■ Source extract:
>>>
Reduced availability of medical visits and concerns about contracting COVID-19 at the beginning of the pandemic contributed to large drops in medical visits, including for preventive care. But now is the time to makes sure you are up-to-date on prevention. Even though I have no family history, really don’t enjoy a colonoscopy and wanted to use COVID-19 as an excuse to cancel, I got my colonoscopy earlier this month. I had a precancerous polyp detected, and its removal probably prevented cancer for me down the road.
I also have an appointment to get my flu vaccine in October. Although no one in my family has died of influenza that I know of, I don’t want to find out. And, I will not take a chance of passing influenza to my octogenarian parents or anyone else.
Annual flu vaccination is recommended for everyone age 6 months and older, but flu vaccine is particularly important this year for several reasons. First, we want to prevent as many illnesses as possible. Any illness with cough or fever, common symptoms of both influenza and COVID-19, will raise alarms and trigger testing for SARS-CoV-2 (the virus that causes COVID) and influenza (flu).
Second, influenza-related illnesses will further strain our medical testing and hospital resources.
Third, risk groups for severe influenza and COVID overlap a lot; older adults and people with chronic medical conditions are at high risk of both flu and COVID-19. Children younger than 5 years and pregnant women are at increased risk of severe illness from influenza.
Fourth, the co-circulation of flu and SARS-CoV-2 viruses increases the risk of people getting even sicker if they contract both viruses at the same time. Such cases occurred in the COVID-19 spring wave.
Lastly and most importantly, flu vaccines work to reduce illnesses, hospitalizations and deaths.
While we wait for a safe and effective COVID-19 vaccine, we have FDA-approved influenza vaccines now. Doctors’ offices and pharmacies have already implemented procedures to keep patients and their staff safe when providing care, including vaccines.
<<<
■ Tasks to carry out:
a – Decide whether each statement below agrees with the passage on flu vaccination. Answer yes or no for each, quoting the words from the passage that settle it.
(i) The writer had a family history that prompted the colonoscopy.
(ii) Children younger than 5 years are at increased risk of severe illness from influenza.
(iii) Annual flu vaccination is recommended only for older adults.
b – Go on with the passage on flu vaccination, starting right after its final sentence.

■ Material shown:
>>>
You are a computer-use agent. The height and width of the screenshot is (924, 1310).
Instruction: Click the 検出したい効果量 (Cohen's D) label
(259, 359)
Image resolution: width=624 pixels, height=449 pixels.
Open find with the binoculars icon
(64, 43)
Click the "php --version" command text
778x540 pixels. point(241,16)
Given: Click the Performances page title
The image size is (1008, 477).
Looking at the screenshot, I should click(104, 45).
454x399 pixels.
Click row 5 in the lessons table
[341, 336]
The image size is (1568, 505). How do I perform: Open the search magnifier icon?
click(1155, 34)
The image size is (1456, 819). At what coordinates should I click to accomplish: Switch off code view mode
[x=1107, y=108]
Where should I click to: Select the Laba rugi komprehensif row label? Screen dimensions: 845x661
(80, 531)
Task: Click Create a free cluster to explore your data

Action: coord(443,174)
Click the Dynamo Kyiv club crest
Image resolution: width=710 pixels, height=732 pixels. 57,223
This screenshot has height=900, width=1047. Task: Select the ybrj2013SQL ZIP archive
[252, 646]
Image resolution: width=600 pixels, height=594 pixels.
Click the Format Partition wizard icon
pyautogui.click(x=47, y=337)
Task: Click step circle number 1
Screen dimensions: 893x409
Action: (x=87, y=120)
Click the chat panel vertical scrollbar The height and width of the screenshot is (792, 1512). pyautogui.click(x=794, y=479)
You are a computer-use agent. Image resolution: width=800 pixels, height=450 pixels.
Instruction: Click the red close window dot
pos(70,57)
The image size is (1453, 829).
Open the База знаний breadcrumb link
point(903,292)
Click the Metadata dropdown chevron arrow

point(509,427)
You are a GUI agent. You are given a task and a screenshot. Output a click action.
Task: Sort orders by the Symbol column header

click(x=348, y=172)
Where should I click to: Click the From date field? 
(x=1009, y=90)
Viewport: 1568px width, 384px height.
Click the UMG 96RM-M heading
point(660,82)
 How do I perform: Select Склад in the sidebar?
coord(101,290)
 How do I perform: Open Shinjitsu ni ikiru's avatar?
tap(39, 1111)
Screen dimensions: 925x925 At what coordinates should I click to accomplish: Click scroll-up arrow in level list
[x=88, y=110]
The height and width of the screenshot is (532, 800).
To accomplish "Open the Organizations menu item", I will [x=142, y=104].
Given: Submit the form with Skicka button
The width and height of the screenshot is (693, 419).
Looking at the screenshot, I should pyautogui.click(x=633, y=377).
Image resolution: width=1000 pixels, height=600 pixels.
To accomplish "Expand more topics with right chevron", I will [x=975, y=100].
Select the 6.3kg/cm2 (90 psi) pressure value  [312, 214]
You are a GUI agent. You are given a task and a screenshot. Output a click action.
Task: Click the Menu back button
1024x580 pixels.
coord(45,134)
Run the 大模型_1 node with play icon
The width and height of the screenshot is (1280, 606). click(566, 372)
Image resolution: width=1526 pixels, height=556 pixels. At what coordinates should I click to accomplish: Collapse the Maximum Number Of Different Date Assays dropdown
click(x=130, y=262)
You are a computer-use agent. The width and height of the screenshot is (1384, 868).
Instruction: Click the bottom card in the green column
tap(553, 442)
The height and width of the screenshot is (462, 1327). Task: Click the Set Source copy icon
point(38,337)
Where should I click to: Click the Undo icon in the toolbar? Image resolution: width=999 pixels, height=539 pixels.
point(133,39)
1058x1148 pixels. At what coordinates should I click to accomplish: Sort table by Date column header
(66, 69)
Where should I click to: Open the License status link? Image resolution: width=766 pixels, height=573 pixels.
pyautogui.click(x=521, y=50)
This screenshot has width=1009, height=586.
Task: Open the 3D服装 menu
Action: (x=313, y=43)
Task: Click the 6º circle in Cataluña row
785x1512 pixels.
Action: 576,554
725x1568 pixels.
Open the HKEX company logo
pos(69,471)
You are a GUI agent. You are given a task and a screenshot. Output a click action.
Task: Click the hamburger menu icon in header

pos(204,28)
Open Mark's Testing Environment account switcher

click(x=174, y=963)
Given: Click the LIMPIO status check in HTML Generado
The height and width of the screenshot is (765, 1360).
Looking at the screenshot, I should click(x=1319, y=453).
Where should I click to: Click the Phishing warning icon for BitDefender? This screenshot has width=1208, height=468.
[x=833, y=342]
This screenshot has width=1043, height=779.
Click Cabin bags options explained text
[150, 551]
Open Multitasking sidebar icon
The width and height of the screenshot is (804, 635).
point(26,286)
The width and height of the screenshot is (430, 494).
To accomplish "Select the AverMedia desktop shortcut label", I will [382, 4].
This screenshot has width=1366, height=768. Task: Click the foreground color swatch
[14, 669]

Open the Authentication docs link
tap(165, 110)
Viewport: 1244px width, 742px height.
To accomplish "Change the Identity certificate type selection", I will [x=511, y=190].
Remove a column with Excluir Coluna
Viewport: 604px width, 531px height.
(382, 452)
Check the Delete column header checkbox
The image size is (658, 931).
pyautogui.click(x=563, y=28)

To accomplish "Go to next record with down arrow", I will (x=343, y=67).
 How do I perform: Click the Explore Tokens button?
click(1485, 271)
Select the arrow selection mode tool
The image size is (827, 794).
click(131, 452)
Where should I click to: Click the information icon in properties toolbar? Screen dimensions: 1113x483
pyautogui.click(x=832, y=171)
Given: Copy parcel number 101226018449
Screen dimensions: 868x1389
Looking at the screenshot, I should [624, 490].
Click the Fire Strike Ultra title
<<<
■ Results of the exercise:
a –
(i) No: "Even though I have no family history"
(ii) Yes: "Children younger than 5 years and pregnant women are at increased risk of severe illness from influenza."
(iii) No: "Annual flu vaccination is recommended for everyone age 6 months and older"

b –
Although we can never predict the severity of any influenza season, the 2020-21 season offers additional challenges due to COVID-19. Some people think that because of social distancing, influenza circulation will not occur. I would remind those people that we have plenty of COVID-19 spreading right now and influenza spreads similarly to COVID. Predicting the spread of viruses, as we have all experienced, can be very humbling.
There are many options for getting your flu vaccine. Call your medical and pharmacy provider or local health department for starters. Another option this year is to get your flu vaccine at a drive-through flu vaccination clinic on the Idaho State University Meridian Campus on October 3 from 10:00am – 5:00pm. This drive-through clinic is co-sponsored by The Idaho Immunization Coalition, Idaho State University, Meridian, Albertsons, St. Alphonsus Health System, and Idaho Department of Health and Welfare Immunization Program. The drive-through clinic is for people 6 months and older.
I hope to see you there.
Carolyn B. Bridges, MD, FACP, former associate director of Influenza and associate director of adult immunizations, CDC, on behalf of the Idaho Immunization Coalition and Get Immunized Idaho.